**RECORDS**
=== Begin Enclosure ===
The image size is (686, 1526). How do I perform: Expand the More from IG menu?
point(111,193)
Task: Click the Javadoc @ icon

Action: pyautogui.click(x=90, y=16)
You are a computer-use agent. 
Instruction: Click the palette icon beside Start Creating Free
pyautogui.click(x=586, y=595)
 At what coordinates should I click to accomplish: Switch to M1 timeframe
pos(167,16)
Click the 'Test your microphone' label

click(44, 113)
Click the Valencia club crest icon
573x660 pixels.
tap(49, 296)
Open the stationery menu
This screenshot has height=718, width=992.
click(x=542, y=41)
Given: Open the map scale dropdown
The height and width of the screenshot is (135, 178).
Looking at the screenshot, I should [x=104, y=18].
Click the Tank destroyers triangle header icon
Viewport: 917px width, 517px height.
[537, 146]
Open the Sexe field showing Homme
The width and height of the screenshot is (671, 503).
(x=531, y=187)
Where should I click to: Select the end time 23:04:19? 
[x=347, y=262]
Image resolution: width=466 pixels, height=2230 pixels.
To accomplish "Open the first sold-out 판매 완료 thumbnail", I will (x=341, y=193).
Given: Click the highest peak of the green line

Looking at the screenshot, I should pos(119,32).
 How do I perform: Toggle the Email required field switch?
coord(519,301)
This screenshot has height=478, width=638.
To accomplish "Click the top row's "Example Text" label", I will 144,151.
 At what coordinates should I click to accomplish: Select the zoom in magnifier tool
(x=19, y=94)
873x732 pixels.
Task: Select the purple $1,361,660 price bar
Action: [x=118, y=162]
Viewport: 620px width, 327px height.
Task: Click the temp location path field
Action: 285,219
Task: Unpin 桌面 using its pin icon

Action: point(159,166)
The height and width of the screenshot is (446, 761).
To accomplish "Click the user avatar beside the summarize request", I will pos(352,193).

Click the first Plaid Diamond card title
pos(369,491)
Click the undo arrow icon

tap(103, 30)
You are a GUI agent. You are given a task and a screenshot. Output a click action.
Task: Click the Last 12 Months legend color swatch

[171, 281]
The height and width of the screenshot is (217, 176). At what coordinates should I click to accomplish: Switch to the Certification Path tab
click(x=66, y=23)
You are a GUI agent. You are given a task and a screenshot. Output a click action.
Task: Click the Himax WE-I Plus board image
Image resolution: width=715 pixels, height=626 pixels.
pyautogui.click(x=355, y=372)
=== End Enclosure ===
From the listing, count how many lines contain the string "will", and answer with the number by itself.

3